However, how about the attitude of the wildlife towards the paparazzi? According to Benson, the cameras may be hurting the animals they're used to study—and they may be affecting humans, too.

See below a footage of a rare Javan rhino attacking a video camera trap posted by WWF.



Was it angry or just curious? One or another, neither appears serious. The impact of the camera is sure to be much less than the radio tags and collars at least, not too mention the poachers and the changing climate. Anyway, trade-off is always inevitable.

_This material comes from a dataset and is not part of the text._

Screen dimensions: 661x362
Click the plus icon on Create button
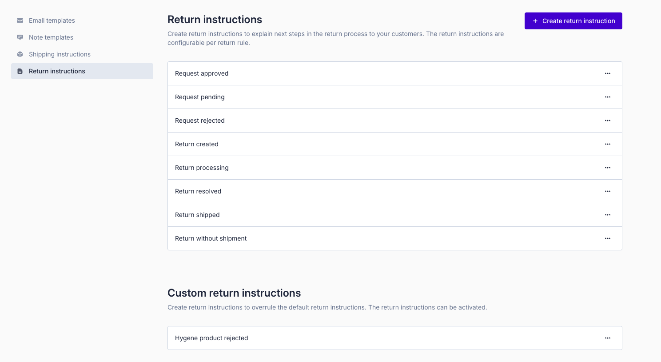click(x=535, y=21)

What concerns us most is not the animals' feelings but our imagination of wilderness. It is true that the wilderness is no longer so wild with the surveillance of secret cameras, but does the wilderness ever exist in the modern times?
Still, as we expand the culture of surveillance into nature's last redoubts, it might be worth keeping some of Murie's concerns in mind: namely, that the means we use to promote biodiversity can undermine our purposes and that a technology that's right for one place isn't necessarily right for all places. Wilderness activists of the last century believed it was crucial to maintain a few places where one could hike for days without encountering cars or roads. This wasn't because they hated automobiles—after all, it was cars that made wilderness areas widely accessible for the first time—but because they believed that certain valuable experiences could be had only in their absence. Wilderness activists of this century would do well to consider whether it's worth having a few places where you'll never find a surveillance camera strapped to a nearby tree.
It is upon to human nature, not nature itself.

2 comments:

Unknown said...

Very fine......

Anonymous said...

I guess most people would be in favor of keeping some places of "absolute" wilderness.But the question of exploding population and conflict with aboriginals does exist...No statistical data supported,sorry for that.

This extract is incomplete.